EXERCISE OBJECTIVE:
Reproduce exactly the line that contains "The width and" and every line after it through the end of the records below, leaving out all pictures.

Stored items:
........
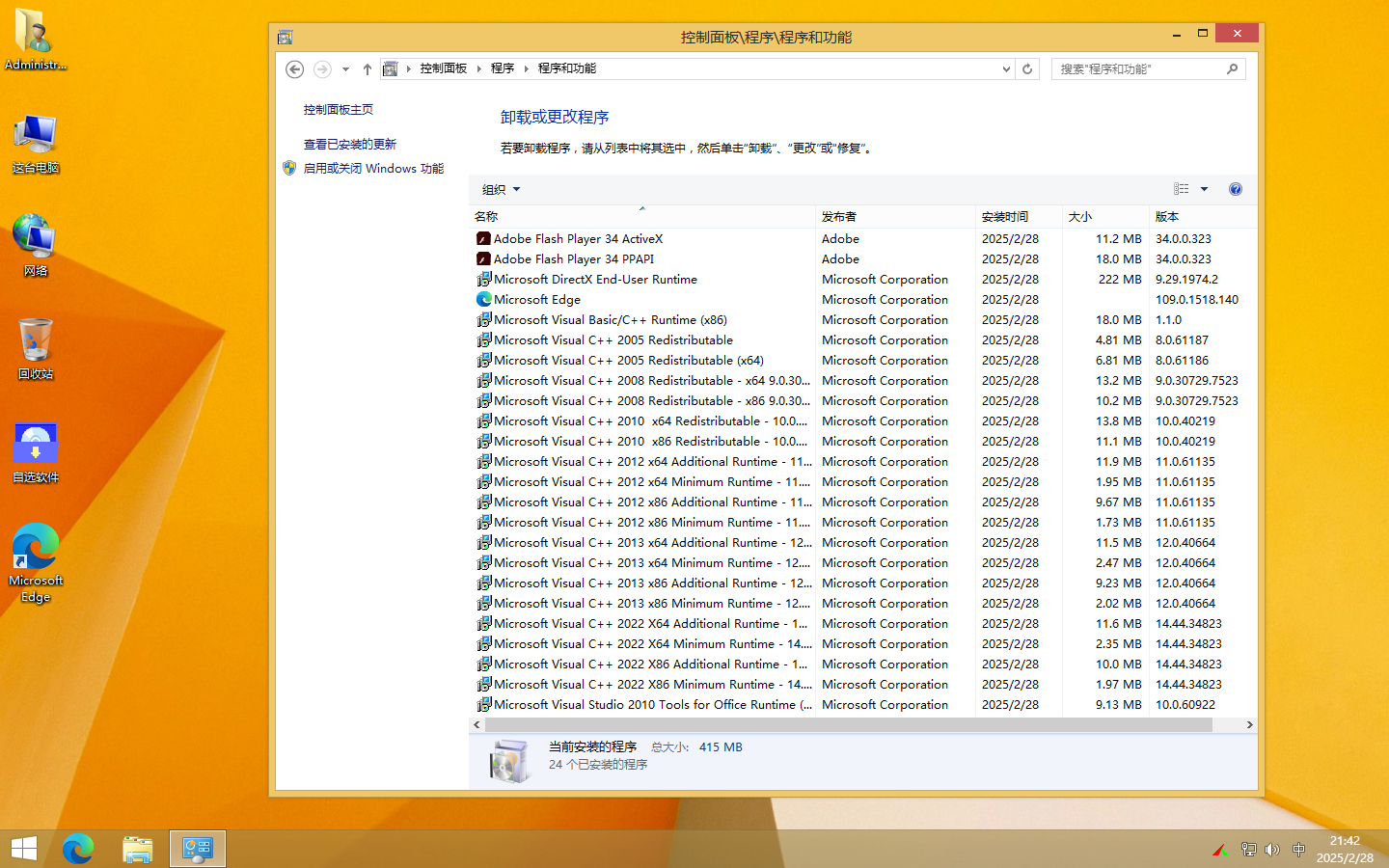This screenshot has height=868, width=1389.
Task: Open the Recycle Bin desktop icon
Action: [x=36, y=348]
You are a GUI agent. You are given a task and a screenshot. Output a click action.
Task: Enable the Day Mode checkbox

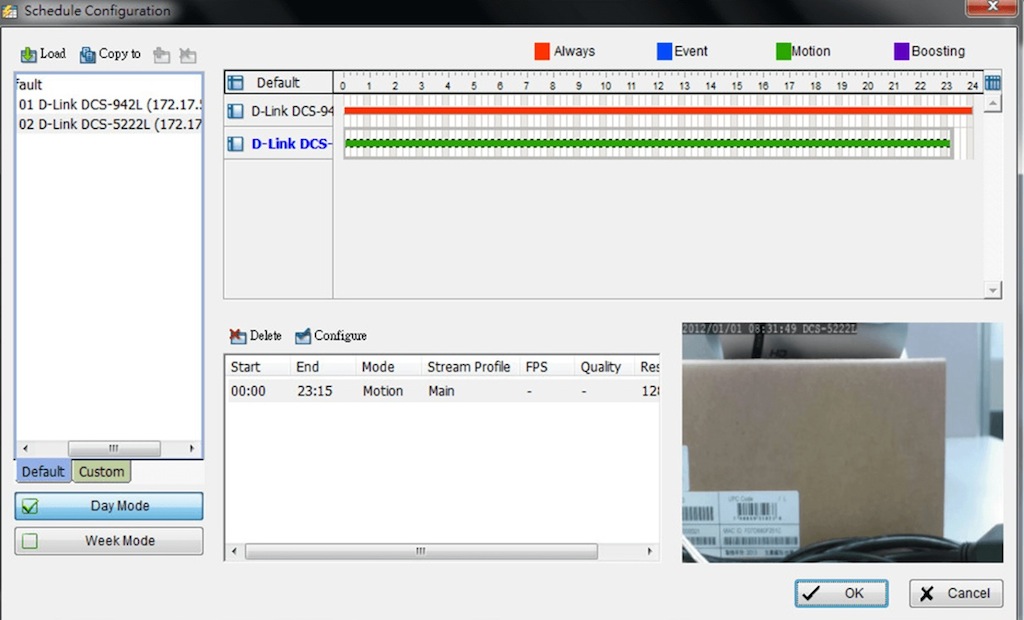tap(30, 507)
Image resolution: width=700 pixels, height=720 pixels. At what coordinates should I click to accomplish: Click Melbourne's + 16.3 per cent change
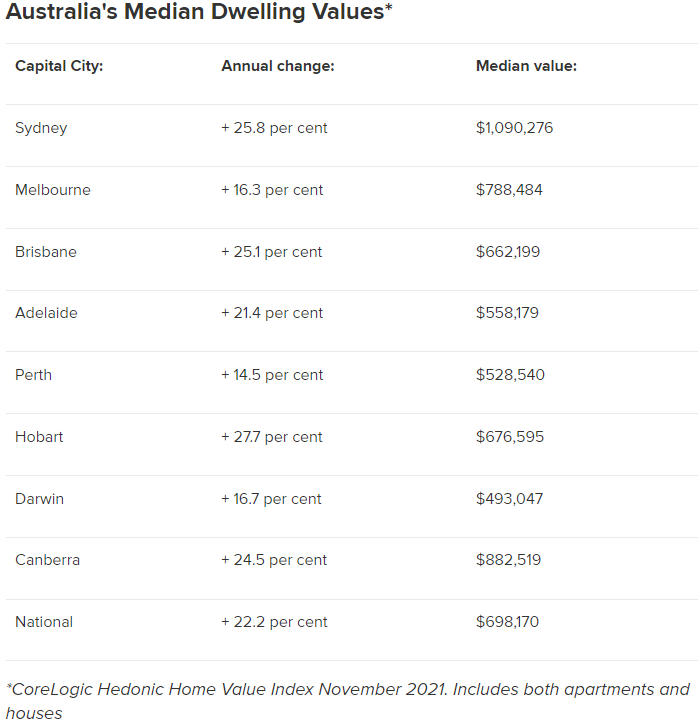[272, 190]
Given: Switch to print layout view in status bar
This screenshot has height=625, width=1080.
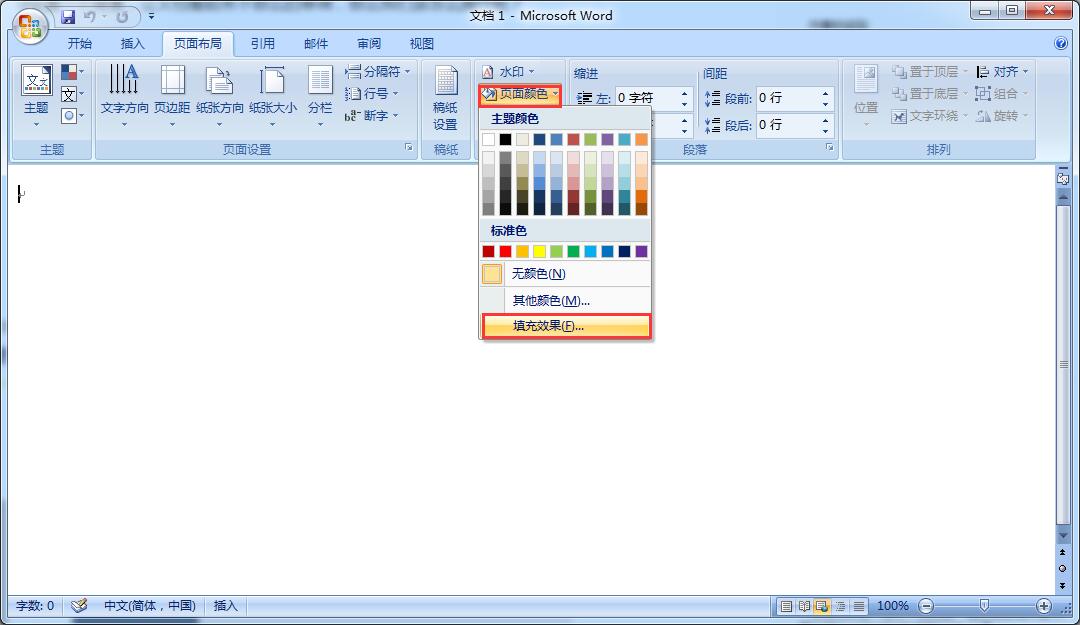Looking at the screenshot, I should 787,606.
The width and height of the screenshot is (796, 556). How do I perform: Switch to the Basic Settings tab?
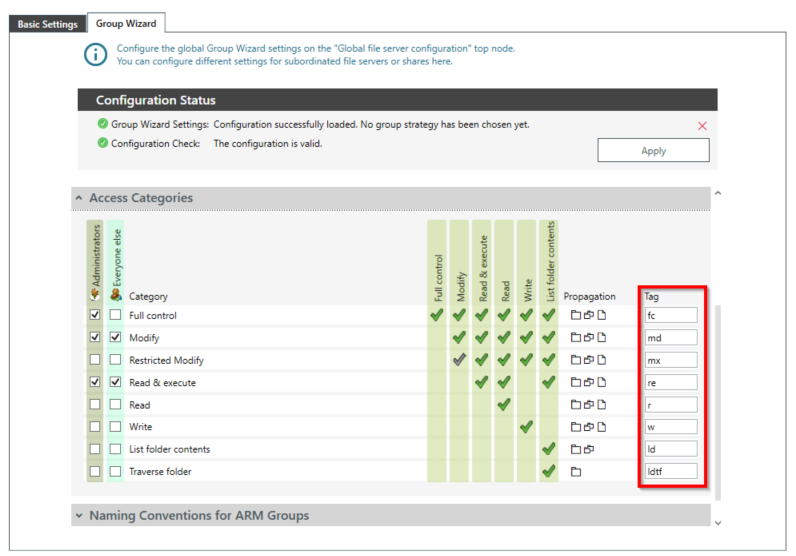(46, 23)
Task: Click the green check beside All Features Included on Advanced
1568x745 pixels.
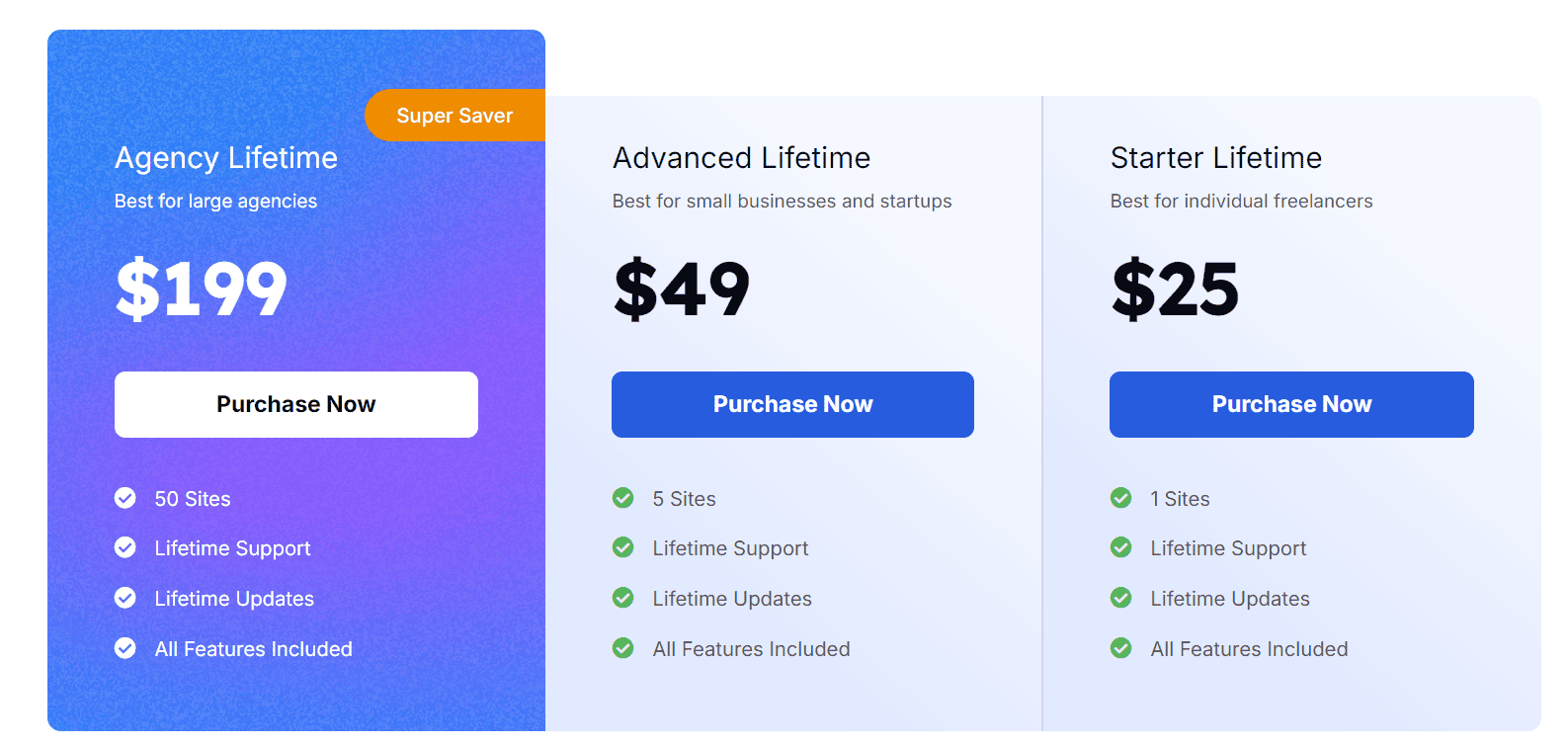Action: point(622,648)
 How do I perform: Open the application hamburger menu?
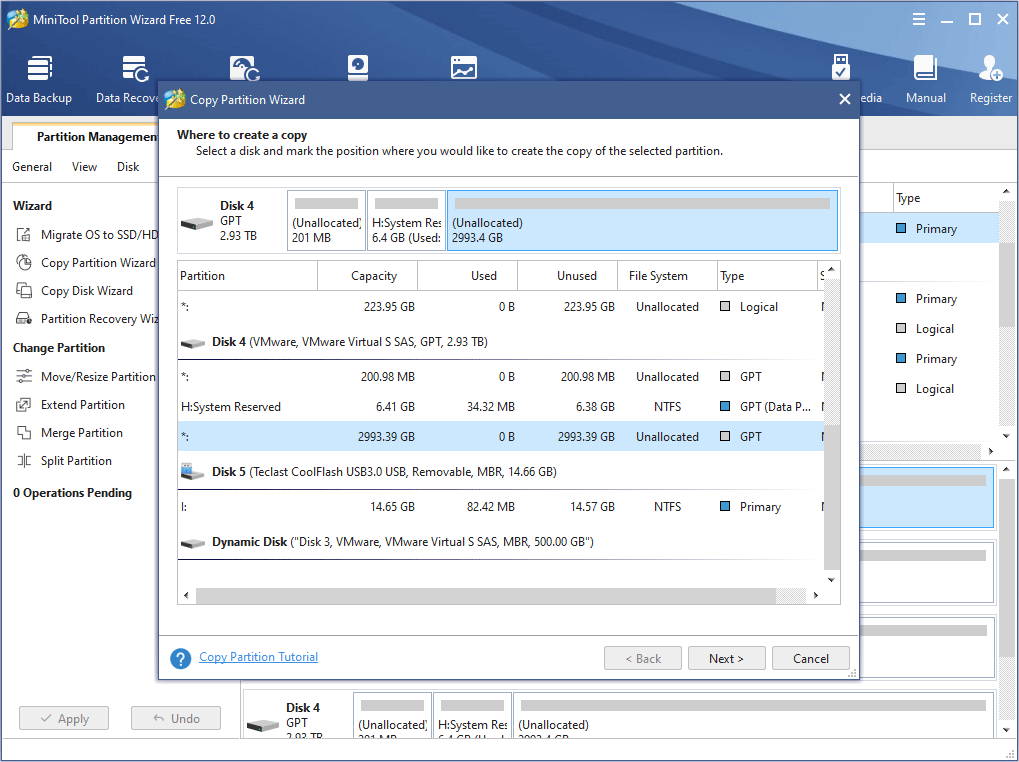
........
YOUR RESPONSE:
The width and height of the screenshot is (796, 556). How do I perform: Switch to the Basic Settings tab?
(46, 23)
Task: Click the green check beside All Features Included on Advanced
1568x745 pixels.
Action: point(622,648)
 How do I perform: Open the application hamburger menu?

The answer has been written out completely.